Norbert Reithofer

BMW-Chef Norbert Reithofer gehört zu den wenigen Dax-Vorständen, die es auch mit sozialen Netzwerken halten. - Bild: BMW

Obwohl die Unternehmen immer höhere Summen ausgeben, um sich in Netzwerken wie Facebook und Twitter zu präsentieren, sind bislang lediglich 24 der 182 Dax-Vorstände in sozialen Netzwerken aktiv – dies berichtet die “Wirtschaftswoche” unter Berufung auf eine exklusive Studie der Düsseldorfer Agentur Deutsche Markenarbeit.

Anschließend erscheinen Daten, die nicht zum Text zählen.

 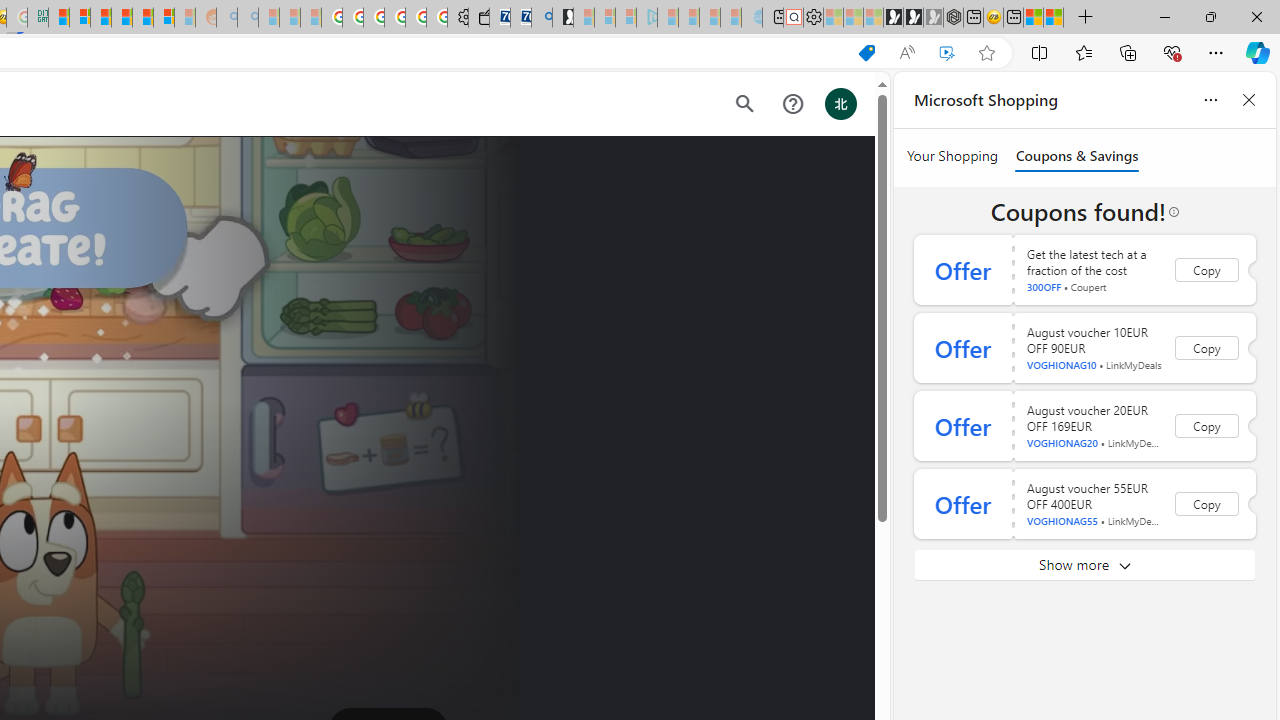 I want to click on 'MSNBC - MSN', so click(x=58, y=17).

Lediglich BMW-Chef Norbert Reithofer ist demnach in drei Netzwerken zu finden: bei Facebook, Twitter und LinkedIn. Zwar bringt er es nur auf wenige Kontakte – bei Facebook hat Reithofer gerade mal 65 Fans, bei Twitter 36 Follower und bei LinkedIn noch keine einzige Kontaktperson – doch er wagt sich immerhin so weit in die Social-Media-Welt hinaus, heißt es in dem Bericht. Telekom-Vorstand Reinhard Clemens sei auf zwei Plattformen vertreten, weitere 22 Vorstände in einem der Netzwerke. Der Rest der Firmenlenker und Manager hüllt sich in vornehmes digitales Schweigen.

Widersinnig genug: „Sämtliche Dax30-Konzerne erhöhen derzeit ihre Social-Media-Etats – und die Vorstände selbst verstehen nicht, dass sie und kein anderer das Gesicht des Unternehmens ist”, findet Markenarbeit-Gründer Frank Dopheide.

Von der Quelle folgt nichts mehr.